Herman Miller Settles Nemschoff Acquisition Contingencies
ZEELAND, Mich., Jan. 31, 2011 /PRNewswire/ -- Herman Miller, Inc. (Nasdaq: MLHR), today announced that it has reached an agreement to settle the remaining contingency-based purchase price elements of its acquisition of Nemschoff Chairs, LLC ("Nemschoff"). The settlement was agreed to by the former shareholders of Nemschoff, including Mark Nemschoff, who has been a member of the Company's board of directors since the June 2009 acquisition. Under the agreement, the Company will pay additional cash consideration of $3 million in exchange for the cancellation of the remaining contingent components of the acquisition purchase price. Specifically, the agreement cancels the Company's outstanding obligations related to Contingent Value Rights ("CVR's") tied to shares of the Company's common stock currently owned by the former Nemschoff shareholders and also eliminates all remaining contingent consideration related to sales performance of the acquired business.
Concurrent with the settlement, the Company will reverse all contingency-based liabilities associated with the remaining elements of the acquisition price. These reversals, which will be reflected in the Company's fiscal third quarter, will result in pre-tax income of approximately $5.4 million. Although this income will be reflected, net of tax, in the Company's net earnings in the quarter, it will have a negligible impact on earnings per share for the period due to the required accounting treatment under GAAP.
"With the successful conclusion of the contingency agreement, and the strategic synergy and revenue already gained through the Nemschoff acquisition, our ultimate purchase price represents great value for our business and to Herman Miller shareholders," said Greg Bylsma, Chief Financial Officer.

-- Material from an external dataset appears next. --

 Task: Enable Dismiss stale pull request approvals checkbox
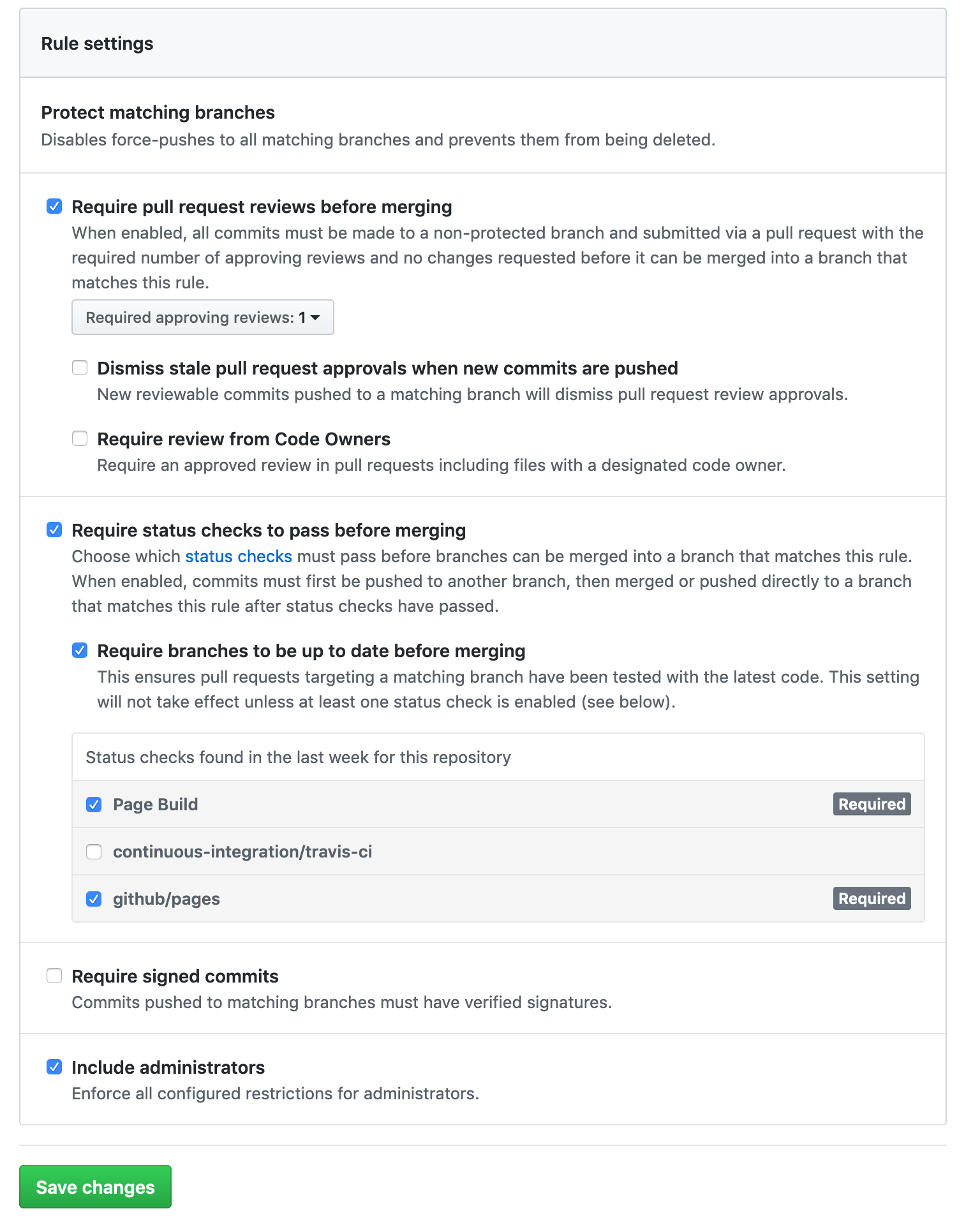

Mark Nemschoff's board appointment was originally scheduled to expire at the Company's 2011 annual shareholders meeting. However, he has elected to resign his board position, effective January 28, 2011. Though no longer a member of the Company's board, Mr. Nemschoff will continue to provide consulting services to the Company's senior management team. Additionally, his son, Paul Nemschoff, will remain a full-time member of the Herman Miller healthcare leadership team.Mr. Nemschoff stated, "My service on Herman Miller's board of directors has offered me a seat at the table during the critical initial phases of business integration. With the combined enterprise now on firm footing and gaining momentum, I am ready to shift my attention to other areas of interest, though I look forward to continuing to serve the company as a consultant in the healthcare arena. I've enjoyed my time on the board and am confident the company has the right leadership and strategy in place to drive tremendous success in the future."